WHAT YOU HAVE TO DO
Turn the part of the records below that opens with the line containing "Click the 传球 passes label" and closes with the line containing "will (x=709, y=479)." into a Markdown table with the columns Row and Record line, skipping blank lines. Include only that part, with both end lines.
*** LISTED ENTRIES
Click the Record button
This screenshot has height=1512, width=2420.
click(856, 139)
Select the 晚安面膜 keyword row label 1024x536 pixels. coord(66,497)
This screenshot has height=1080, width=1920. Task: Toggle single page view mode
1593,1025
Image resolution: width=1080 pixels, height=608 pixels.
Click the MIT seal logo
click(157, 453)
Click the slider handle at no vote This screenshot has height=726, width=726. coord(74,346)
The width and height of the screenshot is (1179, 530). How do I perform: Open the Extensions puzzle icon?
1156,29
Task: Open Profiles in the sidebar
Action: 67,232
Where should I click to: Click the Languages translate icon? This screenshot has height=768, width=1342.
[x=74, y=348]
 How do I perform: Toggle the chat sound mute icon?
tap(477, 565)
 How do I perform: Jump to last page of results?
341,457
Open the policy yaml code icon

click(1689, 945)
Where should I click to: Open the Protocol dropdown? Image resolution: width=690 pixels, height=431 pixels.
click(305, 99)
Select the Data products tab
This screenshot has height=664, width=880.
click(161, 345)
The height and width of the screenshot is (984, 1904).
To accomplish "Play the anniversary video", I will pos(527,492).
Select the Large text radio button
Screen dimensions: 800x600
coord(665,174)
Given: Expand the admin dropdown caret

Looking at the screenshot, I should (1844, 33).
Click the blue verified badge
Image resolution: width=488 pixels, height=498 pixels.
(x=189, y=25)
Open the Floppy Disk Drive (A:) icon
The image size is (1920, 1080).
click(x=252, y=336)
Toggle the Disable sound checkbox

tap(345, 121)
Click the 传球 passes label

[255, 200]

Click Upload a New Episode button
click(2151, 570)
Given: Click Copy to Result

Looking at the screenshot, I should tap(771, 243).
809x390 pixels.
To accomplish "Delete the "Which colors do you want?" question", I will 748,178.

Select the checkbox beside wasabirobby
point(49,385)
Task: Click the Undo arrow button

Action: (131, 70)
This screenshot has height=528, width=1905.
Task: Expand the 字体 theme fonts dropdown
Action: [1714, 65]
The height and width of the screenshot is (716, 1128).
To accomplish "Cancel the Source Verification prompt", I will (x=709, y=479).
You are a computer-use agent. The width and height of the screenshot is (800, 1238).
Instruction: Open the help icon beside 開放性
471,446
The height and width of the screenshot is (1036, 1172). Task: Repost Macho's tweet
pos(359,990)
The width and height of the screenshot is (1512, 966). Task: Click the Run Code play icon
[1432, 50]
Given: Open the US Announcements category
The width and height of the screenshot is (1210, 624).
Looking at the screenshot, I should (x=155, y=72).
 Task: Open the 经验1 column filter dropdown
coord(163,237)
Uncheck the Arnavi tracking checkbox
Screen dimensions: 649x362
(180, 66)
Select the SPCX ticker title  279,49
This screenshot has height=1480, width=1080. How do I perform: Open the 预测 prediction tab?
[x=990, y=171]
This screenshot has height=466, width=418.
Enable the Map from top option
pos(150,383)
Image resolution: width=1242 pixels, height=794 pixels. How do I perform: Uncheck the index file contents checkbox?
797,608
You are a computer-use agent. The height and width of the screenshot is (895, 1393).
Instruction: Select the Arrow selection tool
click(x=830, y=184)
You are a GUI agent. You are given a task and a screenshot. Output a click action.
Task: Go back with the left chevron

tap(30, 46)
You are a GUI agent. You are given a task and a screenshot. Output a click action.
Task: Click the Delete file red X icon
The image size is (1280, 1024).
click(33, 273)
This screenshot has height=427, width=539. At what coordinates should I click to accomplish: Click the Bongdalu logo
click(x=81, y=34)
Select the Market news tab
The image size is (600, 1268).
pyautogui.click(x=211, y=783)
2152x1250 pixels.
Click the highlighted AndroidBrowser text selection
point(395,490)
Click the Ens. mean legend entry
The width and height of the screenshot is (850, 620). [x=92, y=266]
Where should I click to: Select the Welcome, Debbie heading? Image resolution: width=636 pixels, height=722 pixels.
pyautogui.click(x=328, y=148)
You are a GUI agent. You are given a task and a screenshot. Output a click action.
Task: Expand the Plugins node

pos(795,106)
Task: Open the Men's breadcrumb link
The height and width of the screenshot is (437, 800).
******
RESULT
| Row | Record line |
|---|---|
| 1 | Click the 传球 passes label |
| 2 | [255, 200] |
| 3 | Click Upload a New Episode button |
| 4 | click(2151, 570) |
| 5 | Given: Click Copy to Result |
| 6 | Looking at the screenshot, I should tap(771, 243). |
| 7 | 809x390 pixels. |
| 8 | To accomplish "Delete the "Which colors do you want?" question", I will 748,178. |
| 9 | Select the checkbox beside wasabirobby |
| 10 | point(49,385) |
| 11 | Task: Click the Undo arrow button |
| 12 | Action: (131, 70) |
| 13 | This screenshot has height=528, width=1905. |
| 14 | Task: Expand the 字体 theme fonts dropdown |
| 15 | Action: [1714, 65] |
| 16 | The height and width of the screenshot is (716, 1128). |
| 17 | To accomplish "Cancel the Source Verification prompt", I will (x=709, y=479). |